In this view you see the LAD (largest vessel coming down the center of the screen), with the large 1st diagonal  branching off and appearing robust until approximately halfway down its length, when it suddenly is extremely narrowed and then followed by downstream low attenuation. See next picture for annotation.
The arrow points out the beginning of the spasm of the D1.

The cath report states that he had improvement in symptoms and ECG findings despite the fact that the angiographic appearance was not improved after the intracoronary administration of NTG and nicardipine. Given this improvement and the suspected spasm as the etiology, they did not place a stent, but instead planned to treat the patient with medical therapy including amlodipine and NTG as needed.

His serial troponin T rose from initial 0.04 to 0.43 to 0.66, then started to trend back downward.

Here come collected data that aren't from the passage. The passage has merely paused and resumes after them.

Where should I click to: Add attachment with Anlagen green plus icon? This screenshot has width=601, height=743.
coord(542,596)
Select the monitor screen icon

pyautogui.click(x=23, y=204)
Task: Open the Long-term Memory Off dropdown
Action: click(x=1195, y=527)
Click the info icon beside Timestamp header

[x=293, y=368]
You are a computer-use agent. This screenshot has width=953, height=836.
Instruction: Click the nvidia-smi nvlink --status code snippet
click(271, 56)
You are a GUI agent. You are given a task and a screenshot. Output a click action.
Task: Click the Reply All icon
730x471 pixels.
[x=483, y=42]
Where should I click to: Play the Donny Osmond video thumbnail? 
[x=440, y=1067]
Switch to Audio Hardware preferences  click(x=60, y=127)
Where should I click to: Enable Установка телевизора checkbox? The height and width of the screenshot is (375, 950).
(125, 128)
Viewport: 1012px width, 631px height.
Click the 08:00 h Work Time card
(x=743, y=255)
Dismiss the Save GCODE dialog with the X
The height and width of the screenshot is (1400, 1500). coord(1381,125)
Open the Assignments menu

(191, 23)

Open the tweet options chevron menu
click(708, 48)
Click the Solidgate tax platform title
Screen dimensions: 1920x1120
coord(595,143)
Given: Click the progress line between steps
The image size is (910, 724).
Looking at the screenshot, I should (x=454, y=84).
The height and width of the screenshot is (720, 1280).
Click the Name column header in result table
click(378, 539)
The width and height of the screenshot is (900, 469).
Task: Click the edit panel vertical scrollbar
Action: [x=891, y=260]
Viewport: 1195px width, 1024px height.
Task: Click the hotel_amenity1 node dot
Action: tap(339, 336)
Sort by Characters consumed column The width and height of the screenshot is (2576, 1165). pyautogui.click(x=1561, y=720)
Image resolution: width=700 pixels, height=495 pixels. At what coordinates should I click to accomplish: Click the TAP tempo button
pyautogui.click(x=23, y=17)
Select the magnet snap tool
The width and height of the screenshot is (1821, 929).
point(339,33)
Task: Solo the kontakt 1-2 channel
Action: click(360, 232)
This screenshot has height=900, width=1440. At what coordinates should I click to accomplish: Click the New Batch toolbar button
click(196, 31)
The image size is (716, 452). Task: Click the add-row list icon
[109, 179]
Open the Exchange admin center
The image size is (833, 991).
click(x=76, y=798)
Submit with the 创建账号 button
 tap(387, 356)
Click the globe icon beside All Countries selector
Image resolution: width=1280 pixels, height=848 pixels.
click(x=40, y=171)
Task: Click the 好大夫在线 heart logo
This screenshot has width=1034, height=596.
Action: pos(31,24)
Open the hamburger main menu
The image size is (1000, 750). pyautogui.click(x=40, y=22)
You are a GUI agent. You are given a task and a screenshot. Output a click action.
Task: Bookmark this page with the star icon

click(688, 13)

Here is his first post-cath ECG:

There appears to be no resolution of active injury on the ECG. Rather, it appears as though there is ongoing injury and progression along the classical pattern of OMI. This is concerning for persistent downstream ischemia despite an open artery angiographically.

Two more hours later. Now you can see the development of larger Q waves in lead aVL. There is persistent STE in aVL with reciprocal STD in III and aVF.

No longer any R wave in aVL, replaced entirely by Q wave. This does not necessarily mean that the full thickness of the high lateral wall has infarcted, because stunned but viable myocardium may also produce a Q wave and later recover.

The cardiologists plan on repeat catheterization in several weeks after medical therapy to reassess whether any other intervention will be necessary.

Learning Points:

Make sure you have a system in place so that your EMS ECGs get delivered to the receiving ED team every time, even when they are originally interpreted as normal.

The ECG cannot tell you the etiology of OMI. By the numbers, the etiology must be assumed to be one treated by immediate reperfusion therapy (in the absence of a specific known alternate cause). This is not a “false positive” OMI, rather this is one of the few patients who has something other than thrombus causing the OMI. The only appropriate way to differentiate occlusive spasm from occlusive thrombus is by performing an emergent angiogram. See our other cases of spasm here.

This patient never met the “STEMI criteria”, like many other very significant acute coronary occlusions and near occlusions.

Young people can have acute MI.

Don’t forget to look for the signs of OMI within PVCs.

I believe that even transient OMI/STEMI should ideally be taken to the cath lab if feasible, because it is unlikely that the patient will get serial ECGs and close monitoring enough to recognize reocclusion before more myocardium is lost, or worse, even in the best of hands.